Ces actes relèvent du mode d’action favori des TERFs et autres « féministes » d’extrême droite : un happening rapide, espérant provoquer une réponse violente, ensuite utilisée pour se lamenter sur les réseaux sociaux et gagner ainsi en visibilité. Les ignorer semblerait être une réponse efficace, mais le silence contribue à leur laisser le champ libre.
Les offensives TERFs sont toujours plus fortes, plus présentes et le fait qu’elles se soient frayées un chemin jusqu’à la Parole Errante en est un signe supplémentaire. La visibilisation des thèses transphobes explose depuis plus d’un an, que ce soit sur les réseaux ou dans les médias traditionnels, particulièrement avec la sortie de l’infâme livre de Dora Moutot et Marguerite Stern. Mais la dynamique transphobe ne s’arrête pas aux mots : les agressions transphobes, et particulièrement transmisogynes, s’intensifient, comme en témoignent les meurtres de deux femmes trans, commémorés début juillet lors d’un rassemblement au Trocadéro.

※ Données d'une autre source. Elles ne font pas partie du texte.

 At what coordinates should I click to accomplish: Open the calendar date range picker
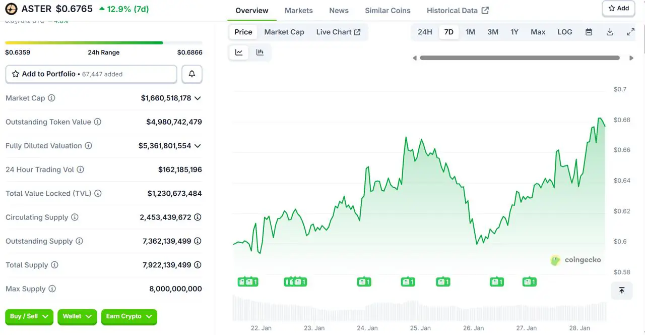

Ces tendances se raccrochent à la dynamique de fascisation actuelle, en France et ailleurs
La transphobie est l’un des principaux fers de lance actuels des groupes d’extrême droite, un moteur de recrutement efficace en même temps qu’une passerelle théorique majeure. Car les TERFs, de Marguerite Stern à J.K. Rowling, consacrent la majeure partie de leur temps à la transphobie – mais ne laissent pas en reste le racisme. La plupart d’entre elles sont des militantes d’extrême droite à part entière, qui se font les relais actifs de paniques morales anti-« woke » voire de théories explicitement racistes, à l’instar du « grand remplacement ».
Tout cela est après tout logique : dans le racisme comme dans la transphobie, ce qui est recherché c’est la classification, le contrôle des corps et – en bout de course – leur élimination, symbolique ou physique. Les argumentaires biologisant fallacieux que présentent les TERFs sont cousins des théories raciales et de leurs corollaires essentialistes de préservation de la « pureté », qui érigent un « autre » comme danger permanent, menaçant par le simple fait d’exister un état originel imaginaire, racial ou sexuel.
Faire cette synthèse était justement l’objectif du groupe d’extrême droite « LGB » (acronyme éloquent) et nationaliste Eros lancé pendant la Pride de Paris ce même week-end du 29-30 juin 2024 – qui a été immédiatement confronté à une réponse antifasciste queer sans équivoque.
La transphobie s’infiltre dans toutes les discussions, tous les espaces
Aux JO, la polémique montée de toutes pièces visant la boxeuse algérienne Imane Khelif a occupé un espace médiatique énorme, bénéficiant de la complicité de certaines athlètes, du concours des gouvernements néofascistes italien et hongrois, et de personnalités transphobes de premier plan, parmi lesquelles JK Rowling et Elon Musk. S’attaquant aux femmes subalternes en jouant autant des préjugés transphobes que racistes (les femmes racisées ne seraient pas vraiment des femmes), le bloc réactionnaire parvient à imposer ses thématiques dans le débat public comme dans les discussions de comptoir.
L’extrême droite n’a toutefois pas le monopole de la transphobie et nos milieux n’en sont pas exempts. Que ce soit par méconnaissance ou par désintérêt savamment entretenus, nos colères politiques sont trop souvent délégitimées, caricaturées ou réduites à d’irrationnels coups de sang d' »angry trans people« . Pire encore, nos existences peuvent être l’objet de débats voire de théorisations ineptes reprenant des grilles de lectures essentialistes, naturalisantes, et in fine déshumanisantes, qui n’ont rien à envier à leurs corollaires d’extrême droite. Quiconque dénonce les existences trans comme le parangon du techno-capitalisme n’a pas sa place dans nos espaces et nos luttes.
Il n’est pas étonnant que la transphobie, comme le racisme – particulièrement islamophobe – se portent si bien quand, au cœur même de nos luttes, nous sommes incapables de les traiter pour ce qu’ils sont.
Mais nous ne cèderons rien, pas un centimètre de terrain, pas une minute de discours : dans nos lieux, dans nos collectifs, nous affronterons les forces réactionnaires – qu’importe leur bord politique affiché. La Parole Errante est et restera un lieu d’accueil pour toustes, trans, pédés, gouines, personnes non-blanches/racisé.es.
Et ce ne sera jamais un objet de débat : ceci est un terrain de lutte.